Facebook researchers believe the Atari game NetHack is well-tailored to training, testing, and evaluating AI models. To this end, they today released the NetHack Learning Environment, a research tool for benchmarking the robustness and generalization of reinforcement learning agents.
For decades, games have served as benchmarks for AI. But things really kicked into gear in 2013 — the year Google subsidiary DeepMind demonstrated an AI system that could play Pong, Breakout, Space Invaders, Seaquest, Beamrider, Enduro, and Q*bert at superhuman levels. The advancements aren’t merely improving game design, according to folks like DeepMind cofounder Demis Hassabis. Rather, they’re informing the development of systems that might one day diagnose illnesses, predict complicated protein structures, and segment CT scans.
NetHack, which was first released in 1987, is more sophisticated than might be assumed. It tasks players with descending more than 50 dungeon levels to retrieve a magical amulet, during which they must use hundreds of items and fight monsters while contending with rich interactions between the two. Levels in NetHack are procedurally generated and every game is different, which the Facebook researchers note tests the generalization limits of current state-of-the-art AI.
Register for the free livestream.
NetHack has another advantage in its lightweight architecture. A turn-based, ASCII-art world and a game engine written primarily in C captures its complexity. It forgoes all but the simplest physics while rendering symbols instead of pixels, importantly, allowing models to learn quickly without wasting computational resources on simulating dynamics or rendering observations.
Indeed, training sophisticated machine learning models in the cloud remains prohibitively expensive. According to a recent Synced report, the University of Washington’s Grover, which is tailored for both the generation and detection of fake news, cost $25,000 to train over the course of two weeks.

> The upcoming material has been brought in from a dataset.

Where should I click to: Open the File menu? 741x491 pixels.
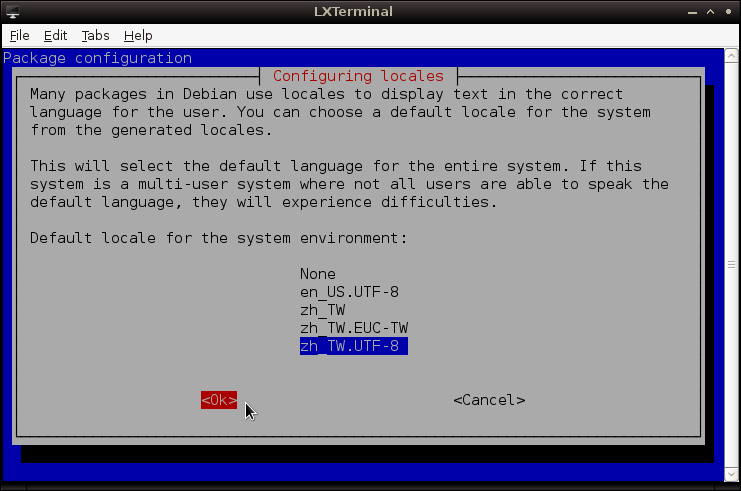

OpenAI racked up $256 per hour to train its GPT-2 language model, and Google spent an estimated $6,912 training BERT, a bidirectional transformer model that redefined the state of the art for 11 natural language processing tasks.

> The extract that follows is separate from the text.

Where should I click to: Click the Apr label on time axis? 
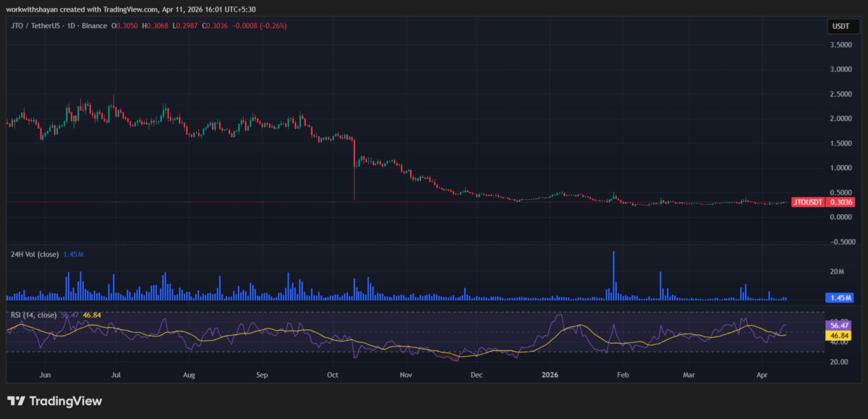(762, 376)
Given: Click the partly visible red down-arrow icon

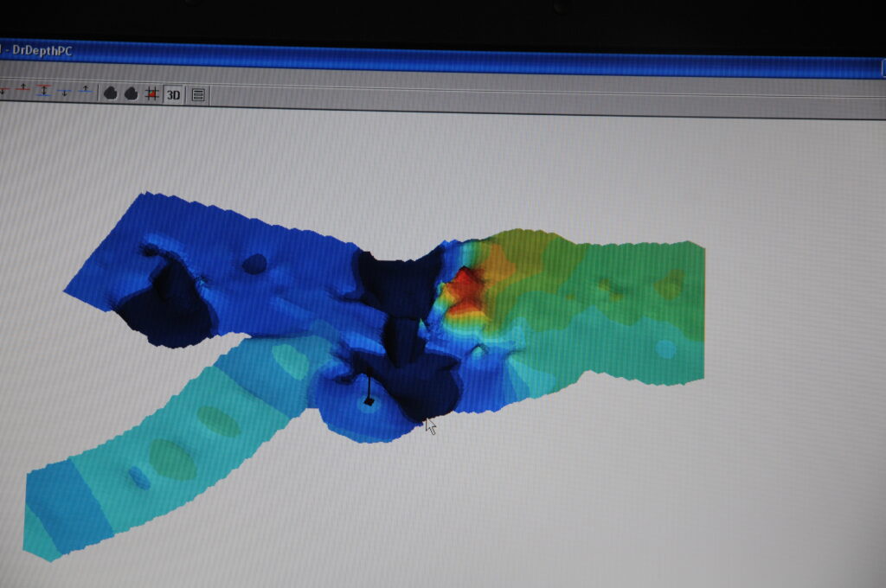Looking at the screenshot, I should point(3,89).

By contrast, a single high-end graphics card is sufficient to train AI-driven NetHack agents hundreds of millions of steps a day using the TorchBeast framework, which supports further scaling by adding additional graphics cards or machines. Agents can even experience billions of steps in the environment in a reasonable time frame while still challenging the limits of what current AI techniques can achieve.

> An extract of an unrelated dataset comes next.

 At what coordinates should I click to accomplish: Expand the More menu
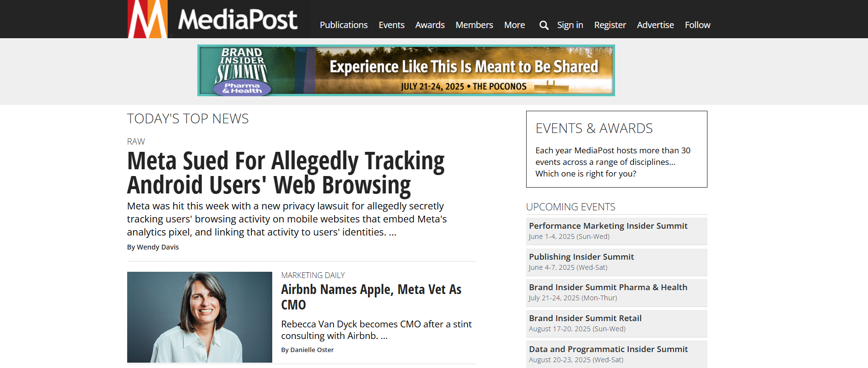pyautogui.click(x=515, y=25)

“NetHack presents a challenge that’s on the frontier of current methods, without the computational costs of other challenging simulation environments. Standard deep [reinforcement learning] agents currently operating on NetHack explore only a fraction of the overall game of NetHack,” the Facebook researchers said in a paper published this week. “Progress in this challenging new environment will require [reinforcement learning] agents to move beyond tabula rasa learning.”
The NetHack Learning Environment consists of three components: a Python interface to NetHack using the popular OpenAI Gym API, a suite of benchmark tasks, and a baseline agent. Beyond this, it includes seven benchmark tasks designed to measure agents’ progress, specifically:
- Staircase: descend to lower levels of the dungeon
- Set: take care of your pet (keep it alive and take it with you deeper into the dungeon)
- Eat: find sources of nonpoisonous food and eat it, to avoid starving
- Gold: collect gold throughout the dungeon scout:
- See as much of the dungeon as you can
- Score: achieve high in-game score (e.g., killing monsters, descending, collecting gold)
- Oracle: reach an important landmark, the Oracle (appears 4–9 levels into the dungeon)
The coauthors note that NetHack contains a large body of external resources, which they expect will be used to improve agents’ performance. For example, repositories of replay data from human players exist from which a model could learn directly, as well as resources like the official NetHack Guidebook, the NetHack Wiki, and online videos and forum discussions.
“We believe that the NetHack Learning environment will inspire further research on robust exploration strategies in [reinforcement learning], planning with long-term horizons, and transferring commonsense knowledge from resources outside of the simulation,” continued the researchers. “[It] provides … agents with plenty of experience to learn from so that we as researchers can spend more time testing new ideas instead of waiting for results to come in. In addition, we believe it democratizes access for researchers in more resource-constrained labs without sacrificing the difficulty and richness of the environment.”